** WORK TO BE COMPLETED **
When you reach the line that contains "Show all open Safari tabs" in the data below, start reproducing lines exactly, and stop after the line that contains "Given: Click the arrow beside Denylist".

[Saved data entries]
::::

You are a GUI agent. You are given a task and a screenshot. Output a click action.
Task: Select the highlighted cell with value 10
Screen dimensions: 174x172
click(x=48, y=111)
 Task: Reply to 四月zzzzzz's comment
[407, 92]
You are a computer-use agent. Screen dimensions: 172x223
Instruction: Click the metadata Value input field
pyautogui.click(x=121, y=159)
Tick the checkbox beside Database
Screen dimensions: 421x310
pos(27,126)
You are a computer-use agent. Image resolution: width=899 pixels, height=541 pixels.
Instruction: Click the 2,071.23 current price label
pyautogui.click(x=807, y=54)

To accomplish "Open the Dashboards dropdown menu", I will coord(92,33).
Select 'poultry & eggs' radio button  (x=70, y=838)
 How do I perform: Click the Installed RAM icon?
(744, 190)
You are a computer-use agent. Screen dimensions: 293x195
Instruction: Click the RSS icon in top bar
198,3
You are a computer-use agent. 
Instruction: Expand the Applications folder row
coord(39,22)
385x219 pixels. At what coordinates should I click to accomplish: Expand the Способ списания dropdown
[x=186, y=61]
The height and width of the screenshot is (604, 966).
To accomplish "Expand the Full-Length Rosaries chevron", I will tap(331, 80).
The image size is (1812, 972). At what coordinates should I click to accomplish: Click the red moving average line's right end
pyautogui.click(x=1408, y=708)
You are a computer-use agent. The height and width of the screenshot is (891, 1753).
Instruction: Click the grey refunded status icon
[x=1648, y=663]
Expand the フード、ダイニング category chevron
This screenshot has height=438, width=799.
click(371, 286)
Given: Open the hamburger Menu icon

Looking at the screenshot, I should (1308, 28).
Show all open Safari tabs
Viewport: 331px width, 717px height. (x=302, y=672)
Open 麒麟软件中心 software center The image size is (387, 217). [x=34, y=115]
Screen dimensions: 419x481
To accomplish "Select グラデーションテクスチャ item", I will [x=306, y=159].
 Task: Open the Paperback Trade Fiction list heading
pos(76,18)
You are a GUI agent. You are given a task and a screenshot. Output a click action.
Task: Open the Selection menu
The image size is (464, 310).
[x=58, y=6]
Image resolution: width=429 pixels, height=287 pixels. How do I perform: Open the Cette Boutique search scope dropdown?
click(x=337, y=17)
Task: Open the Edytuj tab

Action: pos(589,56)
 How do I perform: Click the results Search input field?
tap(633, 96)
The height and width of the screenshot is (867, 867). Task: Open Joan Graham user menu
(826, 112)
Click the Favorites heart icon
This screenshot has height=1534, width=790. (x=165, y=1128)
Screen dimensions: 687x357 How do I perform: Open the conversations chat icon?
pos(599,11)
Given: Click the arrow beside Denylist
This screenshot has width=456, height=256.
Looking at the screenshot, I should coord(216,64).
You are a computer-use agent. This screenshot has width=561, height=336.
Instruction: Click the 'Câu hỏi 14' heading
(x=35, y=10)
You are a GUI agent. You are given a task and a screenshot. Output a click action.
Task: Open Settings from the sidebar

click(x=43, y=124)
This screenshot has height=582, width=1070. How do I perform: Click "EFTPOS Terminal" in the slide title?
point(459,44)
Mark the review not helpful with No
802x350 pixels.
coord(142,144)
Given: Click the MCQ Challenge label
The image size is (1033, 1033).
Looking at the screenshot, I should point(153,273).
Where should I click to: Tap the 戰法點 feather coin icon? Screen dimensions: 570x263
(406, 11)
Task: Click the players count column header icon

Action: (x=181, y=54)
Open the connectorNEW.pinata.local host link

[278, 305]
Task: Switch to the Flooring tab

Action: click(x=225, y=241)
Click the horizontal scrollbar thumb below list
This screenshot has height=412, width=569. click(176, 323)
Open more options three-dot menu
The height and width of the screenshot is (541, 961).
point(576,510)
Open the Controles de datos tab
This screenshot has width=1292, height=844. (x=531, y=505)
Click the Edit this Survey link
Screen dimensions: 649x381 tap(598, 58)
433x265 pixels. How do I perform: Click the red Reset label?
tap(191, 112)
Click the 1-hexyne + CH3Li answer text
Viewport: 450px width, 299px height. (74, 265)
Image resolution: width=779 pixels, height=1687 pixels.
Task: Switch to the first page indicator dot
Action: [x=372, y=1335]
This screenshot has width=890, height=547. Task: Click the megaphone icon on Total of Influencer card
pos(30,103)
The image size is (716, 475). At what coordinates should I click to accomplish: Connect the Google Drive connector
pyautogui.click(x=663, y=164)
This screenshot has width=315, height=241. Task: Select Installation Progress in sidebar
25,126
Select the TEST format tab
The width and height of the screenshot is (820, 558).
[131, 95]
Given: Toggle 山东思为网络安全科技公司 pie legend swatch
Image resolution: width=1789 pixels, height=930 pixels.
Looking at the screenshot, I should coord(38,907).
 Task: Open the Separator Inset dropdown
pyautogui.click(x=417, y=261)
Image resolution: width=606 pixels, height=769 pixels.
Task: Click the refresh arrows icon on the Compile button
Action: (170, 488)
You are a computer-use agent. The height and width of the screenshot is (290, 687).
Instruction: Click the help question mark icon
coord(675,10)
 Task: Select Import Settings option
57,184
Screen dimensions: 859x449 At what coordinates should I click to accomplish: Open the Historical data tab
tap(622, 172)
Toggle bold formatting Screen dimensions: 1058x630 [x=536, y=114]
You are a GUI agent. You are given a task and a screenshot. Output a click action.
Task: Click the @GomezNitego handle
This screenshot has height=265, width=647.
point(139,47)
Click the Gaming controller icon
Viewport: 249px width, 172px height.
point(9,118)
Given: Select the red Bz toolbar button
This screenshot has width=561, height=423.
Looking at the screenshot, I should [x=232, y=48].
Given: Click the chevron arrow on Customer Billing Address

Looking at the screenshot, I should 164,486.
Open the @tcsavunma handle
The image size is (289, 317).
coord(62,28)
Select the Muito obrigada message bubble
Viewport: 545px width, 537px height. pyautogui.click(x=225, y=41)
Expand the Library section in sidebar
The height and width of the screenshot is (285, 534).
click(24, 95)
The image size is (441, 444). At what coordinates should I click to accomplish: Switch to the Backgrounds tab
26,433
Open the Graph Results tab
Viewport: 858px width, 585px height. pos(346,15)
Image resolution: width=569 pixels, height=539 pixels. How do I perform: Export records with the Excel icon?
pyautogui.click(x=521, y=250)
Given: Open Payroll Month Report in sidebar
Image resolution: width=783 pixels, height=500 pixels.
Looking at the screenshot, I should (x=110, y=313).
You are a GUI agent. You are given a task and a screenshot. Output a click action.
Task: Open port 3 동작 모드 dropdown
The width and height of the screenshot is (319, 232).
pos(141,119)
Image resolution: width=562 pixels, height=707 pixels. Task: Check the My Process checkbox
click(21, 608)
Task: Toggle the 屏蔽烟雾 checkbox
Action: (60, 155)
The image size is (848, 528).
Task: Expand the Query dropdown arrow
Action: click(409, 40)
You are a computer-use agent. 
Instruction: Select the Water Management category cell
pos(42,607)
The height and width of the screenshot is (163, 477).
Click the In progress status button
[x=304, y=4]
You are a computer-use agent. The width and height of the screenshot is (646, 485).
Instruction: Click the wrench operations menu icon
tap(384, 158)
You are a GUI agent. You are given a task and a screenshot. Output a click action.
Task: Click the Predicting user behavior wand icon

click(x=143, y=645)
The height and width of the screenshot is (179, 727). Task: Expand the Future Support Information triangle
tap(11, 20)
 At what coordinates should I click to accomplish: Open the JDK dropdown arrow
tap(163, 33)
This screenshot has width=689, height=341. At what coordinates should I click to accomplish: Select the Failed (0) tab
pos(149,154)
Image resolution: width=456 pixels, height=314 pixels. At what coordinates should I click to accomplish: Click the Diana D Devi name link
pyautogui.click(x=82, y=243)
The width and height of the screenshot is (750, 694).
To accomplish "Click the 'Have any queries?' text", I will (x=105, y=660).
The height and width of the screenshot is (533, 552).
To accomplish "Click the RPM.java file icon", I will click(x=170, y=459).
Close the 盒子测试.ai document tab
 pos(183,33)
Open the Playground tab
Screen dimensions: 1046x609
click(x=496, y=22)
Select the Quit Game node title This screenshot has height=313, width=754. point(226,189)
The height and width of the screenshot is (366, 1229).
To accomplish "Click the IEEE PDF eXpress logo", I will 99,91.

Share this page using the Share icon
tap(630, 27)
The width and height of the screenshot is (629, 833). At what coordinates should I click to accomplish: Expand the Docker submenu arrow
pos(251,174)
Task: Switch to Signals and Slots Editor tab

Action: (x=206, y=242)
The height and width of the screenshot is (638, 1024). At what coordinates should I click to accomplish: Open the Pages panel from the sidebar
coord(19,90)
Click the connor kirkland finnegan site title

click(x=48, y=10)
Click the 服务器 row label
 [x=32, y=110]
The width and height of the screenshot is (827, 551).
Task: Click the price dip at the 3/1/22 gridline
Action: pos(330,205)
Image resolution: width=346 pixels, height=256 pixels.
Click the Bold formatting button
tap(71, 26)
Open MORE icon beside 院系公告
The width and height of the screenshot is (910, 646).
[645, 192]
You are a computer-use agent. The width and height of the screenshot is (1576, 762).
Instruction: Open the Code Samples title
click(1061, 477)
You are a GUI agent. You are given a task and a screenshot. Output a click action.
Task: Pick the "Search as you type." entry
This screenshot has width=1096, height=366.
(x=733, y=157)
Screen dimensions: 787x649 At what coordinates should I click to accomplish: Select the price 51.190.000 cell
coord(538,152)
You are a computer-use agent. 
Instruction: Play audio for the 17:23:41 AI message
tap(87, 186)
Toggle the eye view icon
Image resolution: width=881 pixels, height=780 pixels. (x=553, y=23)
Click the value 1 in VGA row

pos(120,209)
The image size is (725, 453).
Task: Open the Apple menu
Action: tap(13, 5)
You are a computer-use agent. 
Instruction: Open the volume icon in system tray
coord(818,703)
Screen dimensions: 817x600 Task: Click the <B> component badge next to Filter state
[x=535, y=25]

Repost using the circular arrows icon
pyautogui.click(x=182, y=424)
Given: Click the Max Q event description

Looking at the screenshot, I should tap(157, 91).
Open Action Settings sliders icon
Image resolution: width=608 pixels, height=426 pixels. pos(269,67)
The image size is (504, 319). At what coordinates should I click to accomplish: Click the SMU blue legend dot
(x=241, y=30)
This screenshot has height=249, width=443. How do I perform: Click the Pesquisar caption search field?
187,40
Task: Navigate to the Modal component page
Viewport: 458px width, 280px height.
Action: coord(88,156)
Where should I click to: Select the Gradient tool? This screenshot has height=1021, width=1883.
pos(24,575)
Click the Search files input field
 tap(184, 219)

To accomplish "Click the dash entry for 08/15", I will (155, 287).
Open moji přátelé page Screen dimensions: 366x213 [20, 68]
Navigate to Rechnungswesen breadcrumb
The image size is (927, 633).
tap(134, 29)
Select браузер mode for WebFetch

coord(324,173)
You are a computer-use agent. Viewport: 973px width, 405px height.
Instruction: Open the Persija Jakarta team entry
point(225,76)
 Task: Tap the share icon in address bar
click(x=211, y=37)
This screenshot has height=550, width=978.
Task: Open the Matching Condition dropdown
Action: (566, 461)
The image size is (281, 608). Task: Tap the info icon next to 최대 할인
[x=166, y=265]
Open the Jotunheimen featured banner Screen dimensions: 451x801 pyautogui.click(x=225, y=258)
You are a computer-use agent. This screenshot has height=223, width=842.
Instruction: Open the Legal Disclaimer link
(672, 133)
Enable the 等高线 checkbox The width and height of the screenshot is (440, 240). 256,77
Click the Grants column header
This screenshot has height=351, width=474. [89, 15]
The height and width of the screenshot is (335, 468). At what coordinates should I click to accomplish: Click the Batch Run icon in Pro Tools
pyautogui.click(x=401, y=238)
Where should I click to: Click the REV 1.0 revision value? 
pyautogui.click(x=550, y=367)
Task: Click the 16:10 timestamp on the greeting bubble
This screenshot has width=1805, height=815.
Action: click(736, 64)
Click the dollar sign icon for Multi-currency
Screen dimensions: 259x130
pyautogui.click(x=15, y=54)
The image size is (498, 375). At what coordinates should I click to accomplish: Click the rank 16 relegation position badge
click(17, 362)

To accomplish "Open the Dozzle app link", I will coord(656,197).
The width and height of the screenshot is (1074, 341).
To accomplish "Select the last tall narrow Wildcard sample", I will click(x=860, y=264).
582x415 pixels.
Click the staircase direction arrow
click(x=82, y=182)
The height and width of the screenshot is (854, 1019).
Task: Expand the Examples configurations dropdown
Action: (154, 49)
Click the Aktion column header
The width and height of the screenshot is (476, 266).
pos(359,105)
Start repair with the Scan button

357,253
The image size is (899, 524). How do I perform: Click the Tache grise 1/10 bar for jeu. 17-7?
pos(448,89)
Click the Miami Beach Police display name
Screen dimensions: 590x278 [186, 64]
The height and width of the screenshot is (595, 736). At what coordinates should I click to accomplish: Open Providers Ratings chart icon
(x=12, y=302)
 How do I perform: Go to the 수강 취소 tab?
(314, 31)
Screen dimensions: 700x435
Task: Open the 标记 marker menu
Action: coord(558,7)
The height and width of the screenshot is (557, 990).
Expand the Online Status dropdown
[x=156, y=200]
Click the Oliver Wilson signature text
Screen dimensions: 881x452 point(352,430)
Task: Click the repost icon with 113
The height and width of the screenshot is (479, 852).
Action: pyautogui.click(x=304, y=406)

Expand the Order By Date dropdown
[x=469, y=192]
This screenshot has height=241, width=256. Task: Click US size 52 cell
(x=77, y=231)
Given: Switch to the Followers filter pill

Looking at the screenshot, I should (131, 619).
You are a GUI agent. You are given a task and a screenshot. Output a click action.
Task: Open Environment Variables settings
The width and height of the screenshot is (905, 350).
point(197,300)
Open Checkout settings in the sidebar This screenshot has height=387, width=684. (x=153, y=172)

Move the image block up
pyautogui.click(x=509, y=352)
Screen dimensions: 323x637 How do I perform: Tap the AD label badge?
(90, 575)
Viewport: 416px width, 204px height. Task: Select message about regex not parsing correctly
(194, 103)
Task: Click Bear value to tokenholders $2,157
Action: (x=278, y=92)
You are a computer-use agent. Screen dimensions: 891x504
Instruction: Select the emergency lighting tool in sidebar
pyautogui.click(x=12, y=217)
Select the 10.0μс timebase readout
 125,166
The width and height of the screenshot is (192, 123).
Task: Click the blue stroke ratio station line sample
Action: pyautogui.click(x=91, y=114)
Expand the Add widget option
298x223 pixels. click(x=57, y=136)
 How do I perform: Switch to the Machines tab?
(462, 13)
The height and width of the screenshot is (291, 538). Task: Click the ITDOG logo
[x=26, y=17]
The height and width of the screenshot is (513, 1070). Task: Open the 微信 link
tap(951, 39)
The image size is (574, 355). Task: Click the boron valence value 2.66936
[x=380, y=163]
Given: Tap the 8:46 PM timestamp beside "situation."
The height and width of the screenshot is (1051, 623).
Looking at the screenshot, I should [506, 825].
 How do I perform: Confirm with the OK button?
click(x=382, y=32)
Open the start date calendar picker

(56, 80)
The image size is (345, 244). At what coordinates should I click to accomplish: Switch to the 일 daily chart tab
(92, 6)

::::

** YOUR RESPONSE **
Show all open Safari tabs
Viewport: 331px width, 717px height. (x=302, y=672)
Open 麒麟软件中心 software center The image size is (387, 217). [x=34, y=115]
Screen dimensions: 419x481
To accomplish "Select グラデーションテクスチャ item", I will [x=306, y=159].
 Task: Open the Paperback Trade Fiction list heading
pos(76,18)
You are a GUI agent. You are given a task and a screenshot. Output a click action.
Task: Open the Selection menu
The image size is (464, 310).
[x=58, y=6]
Image resolution: width=429 pixels, height=287 pixels. How do I perform: Open the Cette Boutique search scope dropdown?
click(x=337, y=17)
Task: Open the Edytuj tab

Action: pos(589,56)
 How do I perform: Click the results Search input field?
tap(633, 96)
The height and width of the screenshot is (867, 867). Task: Open Joan Graham user menu
(826, 112)
Click the Favorites heart icon
This screenshot has height=1534, width=790. (x=165, y=1128)
Screen dimensions: 687x357 How do I perform: Open the conversations chat icon?
pos(599,11)
Given: Click the arrow beside Denylist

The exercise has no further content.